Em setembro do ano passado, trouxe aqui para o blog o texto “Computational research in the post-API age”, do pesquisador Dr. Deen Freelon, no qual ele faz algumas considerações sobre o futuro da pesquisa computacional no que ele chamou de “era pós-APIs”. Dando sequência ao debate levantado naquele momento, trago desta vez outro texto de pesquisadores também renomados, Tommaso Venturini e Richard Rogers, no qual discutem sobre o futuro da pesquisa em mídias sociais após o escândalo da Cambridge Analytica – e suas devidas consequências.
Antes de entrar no texto, uma rápida contextualização (para quem não trabalha na área): 2018 foi o ano que o Facebook mais fechou o cerco quanto ao acesso irrestrito aos dados dos usuários; isso aconteceu principalmente devido aos problemas ocorridos nas eleições norte-americanas que elegeram Donald Trump e culminou numa audiência pública de Mark Zuckerberg diante do congresso de senadores. No rascunho “‘API-based research’ or how can digital sociology and journalism studies learn from the Cambridge Analytica affair”, que estará no livro Digital Journalism (a ser lançado), Venturini e Rogers partem do escândalo da CA para discutir o futuro da pesquisa com APIs e a importância de desenvolver uma prática de trabalho de campo digital mais sólida e diversa.

Instruções do exercício:
**A)** Transcreva a passagem do trecho que começa em "Em setembro do" e segue até "suas devidas consequências.".
**B)** Enumere todas as pessoas mencionadas pelo nome no trecho.

Registros apresentados:
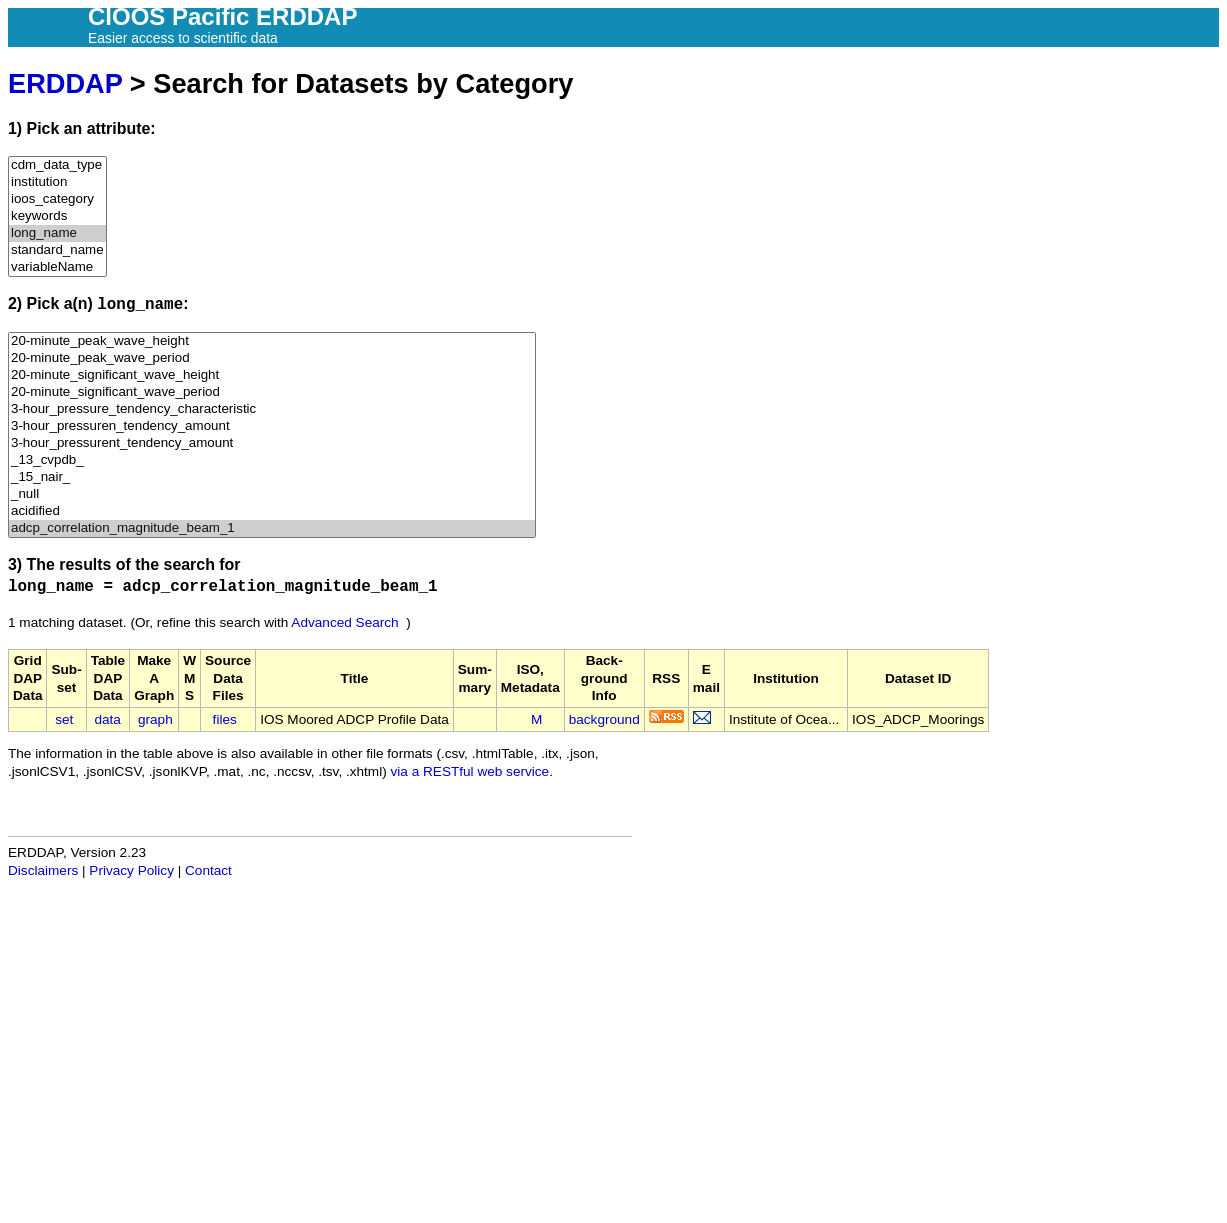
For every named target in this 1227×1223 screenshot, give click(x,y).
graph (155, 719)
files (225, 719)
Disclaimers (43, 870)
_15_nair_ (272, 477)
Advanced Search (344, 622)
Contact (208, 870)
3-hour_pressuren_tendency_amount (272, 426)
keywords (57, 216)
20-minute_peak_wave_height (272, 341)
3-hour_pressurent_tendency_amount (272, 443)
* * *
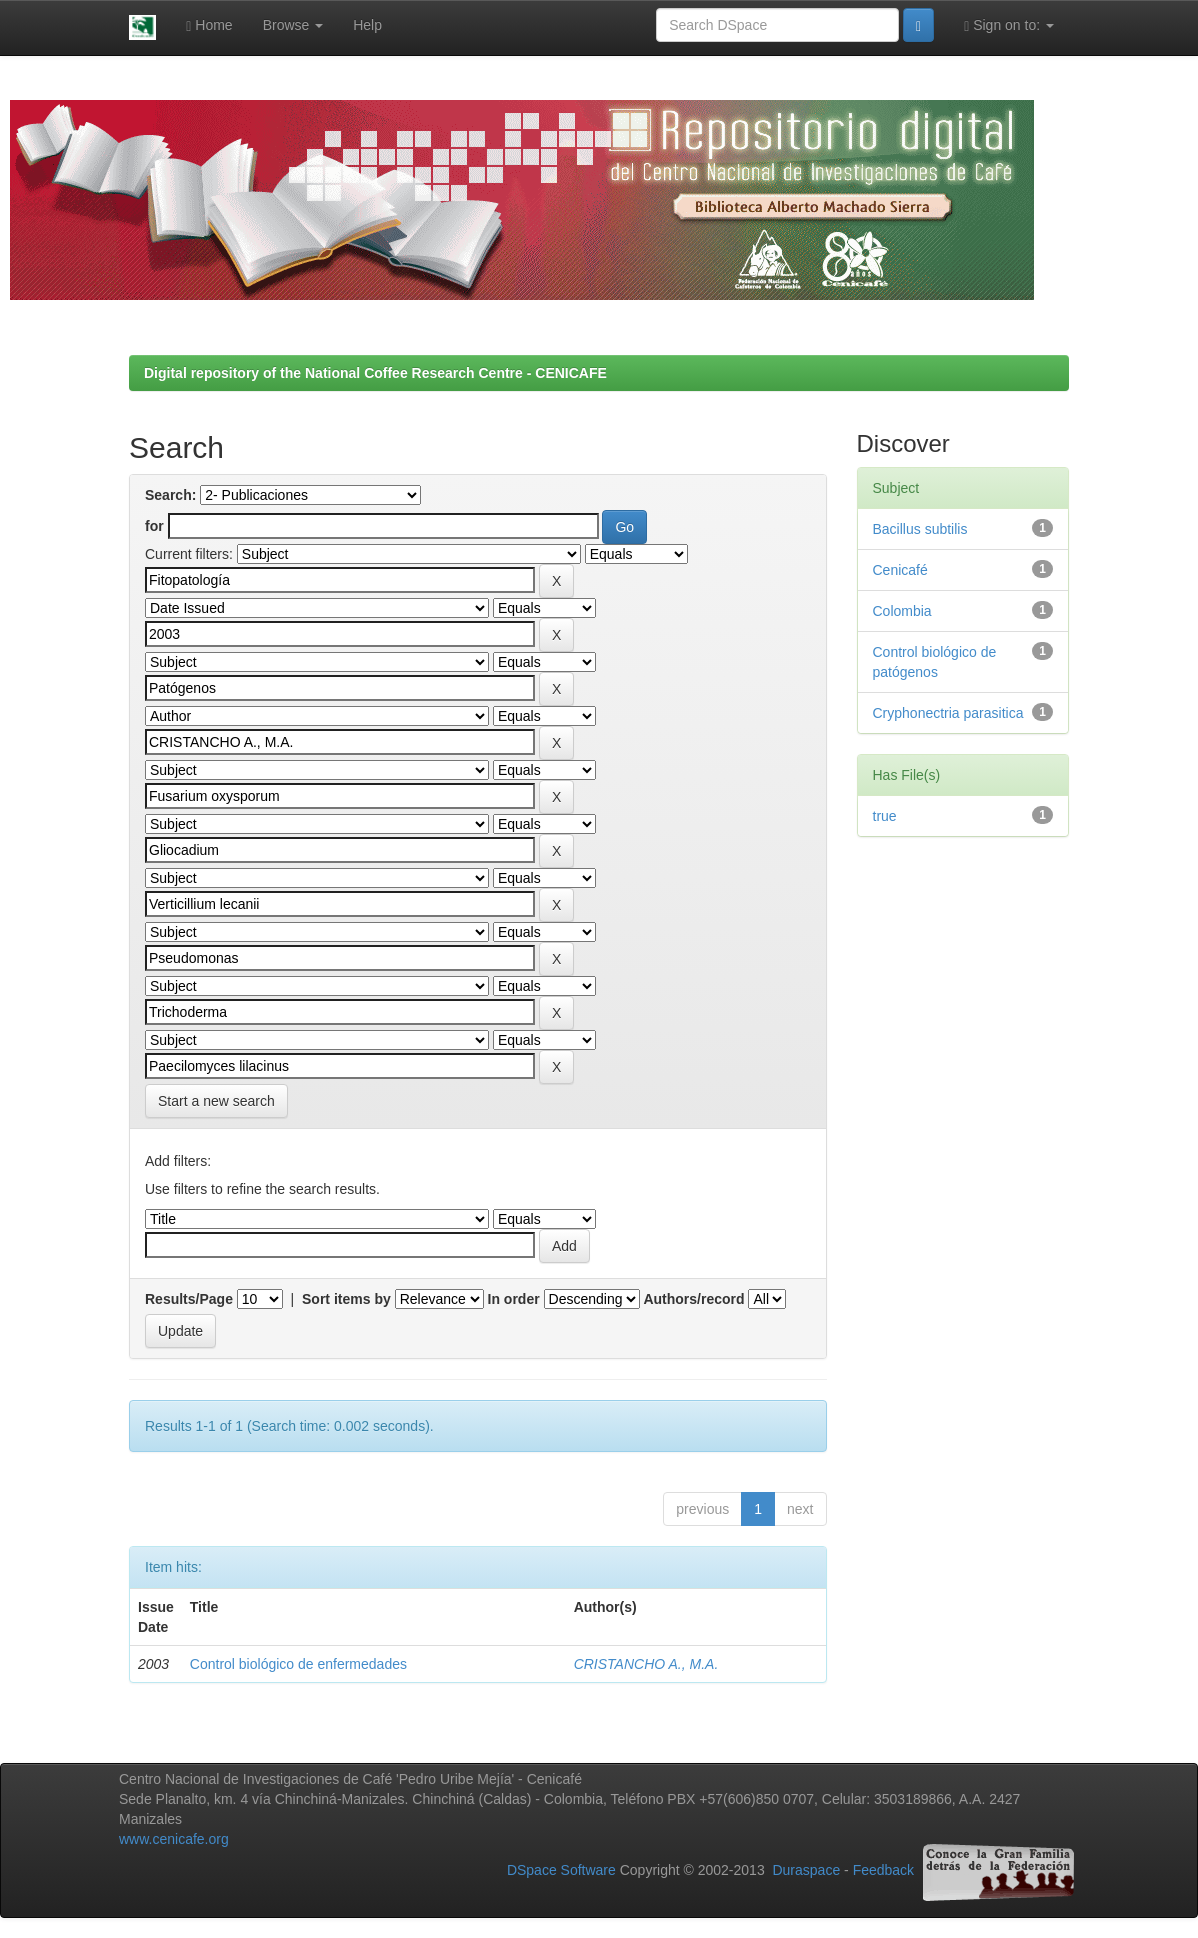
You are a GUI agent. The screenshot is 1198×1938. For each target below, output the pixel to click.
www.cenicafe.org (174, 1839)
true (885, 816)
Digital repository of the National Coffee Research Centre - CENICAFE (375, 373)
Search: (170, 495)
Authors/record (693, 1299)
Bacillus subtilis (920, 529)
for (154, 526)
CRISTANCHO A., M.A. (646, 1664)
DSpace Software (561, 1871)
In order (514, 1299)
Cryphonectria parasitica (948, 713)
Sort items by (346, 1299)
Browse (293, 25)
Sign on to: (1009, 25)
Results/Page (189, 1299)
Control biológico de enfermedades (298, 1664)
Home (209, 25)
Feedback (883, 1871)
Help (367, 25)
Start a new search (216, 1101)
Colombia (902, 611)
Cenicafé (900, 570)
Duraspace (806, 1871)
==
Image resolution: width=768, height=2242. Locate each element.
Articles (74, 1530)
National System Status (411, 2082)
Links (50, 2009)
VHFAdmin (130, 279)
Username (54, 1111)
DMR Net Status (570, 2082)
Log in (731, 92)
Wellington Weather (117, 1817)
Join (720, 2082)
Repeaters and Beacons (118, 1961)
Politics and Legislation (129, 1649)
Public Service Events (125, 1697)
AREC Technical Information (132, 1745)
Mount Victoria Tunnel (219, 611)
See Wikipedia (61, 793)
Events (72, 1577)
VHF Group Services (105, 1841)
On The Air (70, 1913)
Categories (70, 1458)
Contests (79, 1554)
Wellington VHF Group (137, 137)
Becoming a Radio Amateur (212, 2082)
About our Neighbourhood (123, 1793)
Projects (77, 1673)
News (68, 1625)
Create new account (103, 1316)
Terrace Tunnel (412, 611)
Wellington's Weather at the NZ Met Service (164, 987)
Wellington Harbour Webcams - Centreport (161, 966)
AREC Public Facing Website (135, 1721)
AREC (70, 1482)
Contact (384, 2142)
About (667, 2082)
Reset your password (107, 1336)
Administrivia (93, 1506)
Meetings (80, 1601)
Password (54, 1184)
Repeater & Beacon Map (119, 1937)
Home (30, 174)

Respostas do exercício:
**A)**
Em setembro do ano passado, trouxe aqui para o blog o texto “Computational research in the post-API age”, do pesquisador Dr. Deen Freelon, no qual ele faz algumas considerações sobre o futuro da pesquisa computacional no que ele chamou de “era pós-APIs”. Dando sequência ao debate levantado naquele momento, trago desta vez outro texto de pesquisadores também renomados, Tommaso Venturini e Richard Rogers, no qual discutem sobre o futuro da pesquisa em mídias sociais após o escândalo da Cambridge Analytica – e suas devidas consequências.

**B)** Deen Freelon, Tommaso Venturini, Richard Rogers, Donald Trump, Mark Zuckerberg